Écarter toute perte de chance
L'oligothérapie mal utilisée ou mal conseillée n'est pas efficace. En outre, certains comportements comme l'automédication ou la prise d'oligoéléments « par habitude » exposent les patients à une perte de chance, ou un retard diagnostic. Lorsqu'elle est sollicitée pour la délivrance d'un médicament d'oligothérapie sans prescription médicale, l'équipe officinale doit veiller à la pertinence de ce choix thérapeutique et savoir orienter le patient vers un examen médical en présence de signes d'alerte.
Les produits du conseil
Il existe plusieurs gammes historiques de médicaments d'oligothérapie (Oligosol, Granions, Oligostim) disposant d'une indication en tant que modificateur du terrain. Ces spécialités permettent d'initier la prise en charge en pharmacie de troubles fonctionnels simples. La plupart de ces spécialités sont réservées à l'adulte. Certaines, comme le lithium, peuvent être utilisées chez l'enfant à partir de 6 ans.
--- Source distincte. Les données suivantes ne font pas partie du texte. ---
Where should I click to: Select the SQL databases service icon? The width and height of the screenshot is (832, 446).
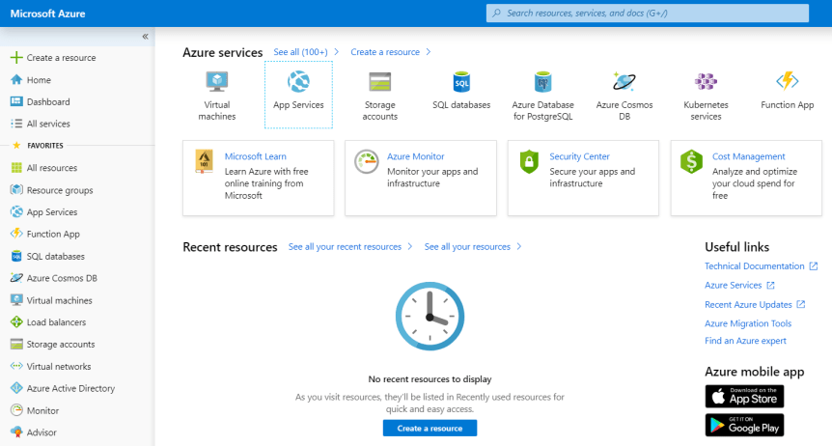point(461,82)
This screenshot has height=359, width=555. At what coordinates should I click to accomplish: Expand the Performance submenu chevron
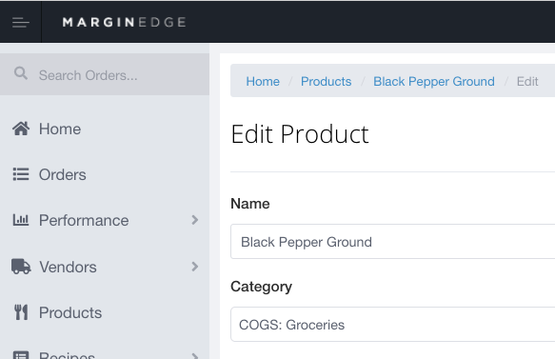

Enfin, bien que la concentration en oligo-éléments soit faible, des spécialités d'oligothérapie sont déconseillées chez la femme enceinte.
Les spécialités se présentent sous forme de solution buvable (forme sublinguale pour OLIGOSOL) ou de comprimé sublinguaux ; il est important d'expliquer le mode d'administration (à jeun, conserver 1 à 2 minutes sous la langue avant d'avaler) pour garantir l'efficacité du produit.
Les oligo-éléments modificateurs du terrain, par indication
Pour conseiller simplement l'oligothérapie, l'équipe officinale peut s'appuyer sur les indications thérapeutiques validées dans les AMM (autorisation de mise sur le marché).
- États infectieux et états grippaux : les oligo-éléments indiqués sont l'argent et le bismuth (états infectieux viraux de la sphère ORL), le soufre (sphère ORL) et le cuivre. L'argent est également indiqué en présence d'aphtes buccaux. L'association cuivre/manganèse est indiquée dans les états allergiques de la sphère ORL.
- Affections récidivantes cutanées : le soufre.
- Affections rhumatismales inflammatoires et arthrose : on retrouve le cuivre, ainsi que l'or et le soufre.
- Asthénie : l'association cuivre, manganèse et or colloïdal est indiquée dans l'asthénie fonctionnelle, ou l'association manganèse, cuivre et cobalt au cours des états asthéniques.
- Troubles légers du sommeil, irritabilité : le lithium peut être utilisé à partir de 6 ans, mais il est déconseillé chez la femme enceinte.
- Crampes, spasmophilie et autres états dystoniques : on peut conseiller le magnésium, le potassium, le phosphore, ou l'association manganèse cobalt.
- Convalescence d'une maladie infectieuse : association cuivre, or, argent.
- Atteinte ligamentaire mineure : le fluor.
- Affections musculaires et cutanées : le sélénium.